→ **Rows**:

++++

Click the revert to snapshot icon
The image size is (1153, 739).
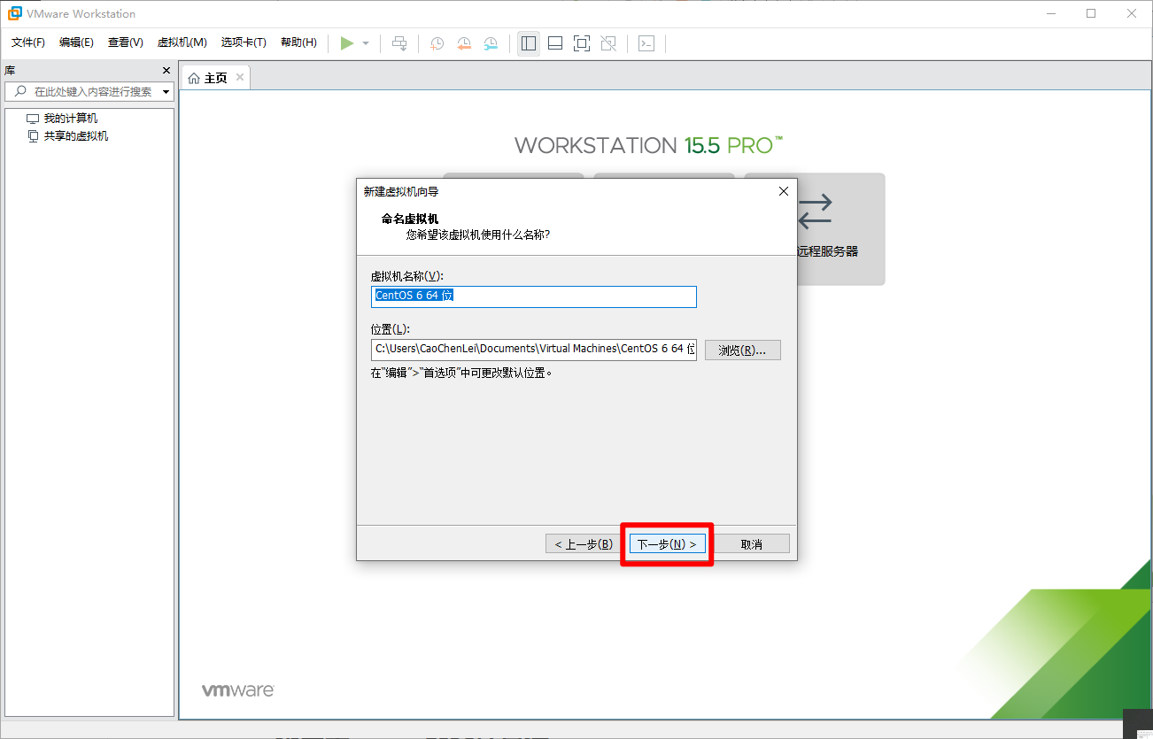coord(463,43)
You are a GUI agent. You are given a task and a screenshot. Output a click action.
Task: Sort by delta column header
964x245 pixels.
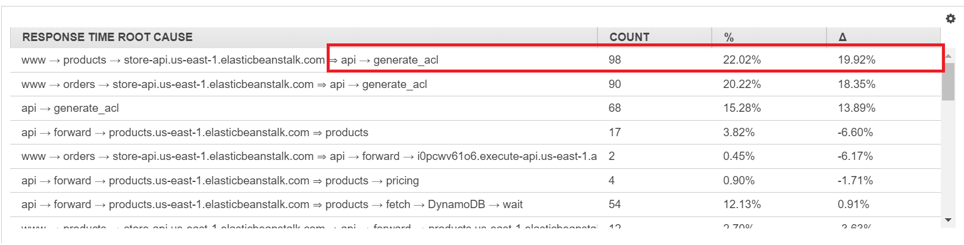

++++

→ **Objective**: Rewrite all of the items, replacing "snapshot" with "checkpoint" and keeping everything else unchanged. Omit the pictures from your answer.

→ **Expected answer**:
Click the revert to checkpoint icon
The image size is (1153, 739).
coord(463,43)
You are a GUI agent. You are given a task and a screenshot. Output a click action.
Task: Sort by delta column header
964x245 pixels.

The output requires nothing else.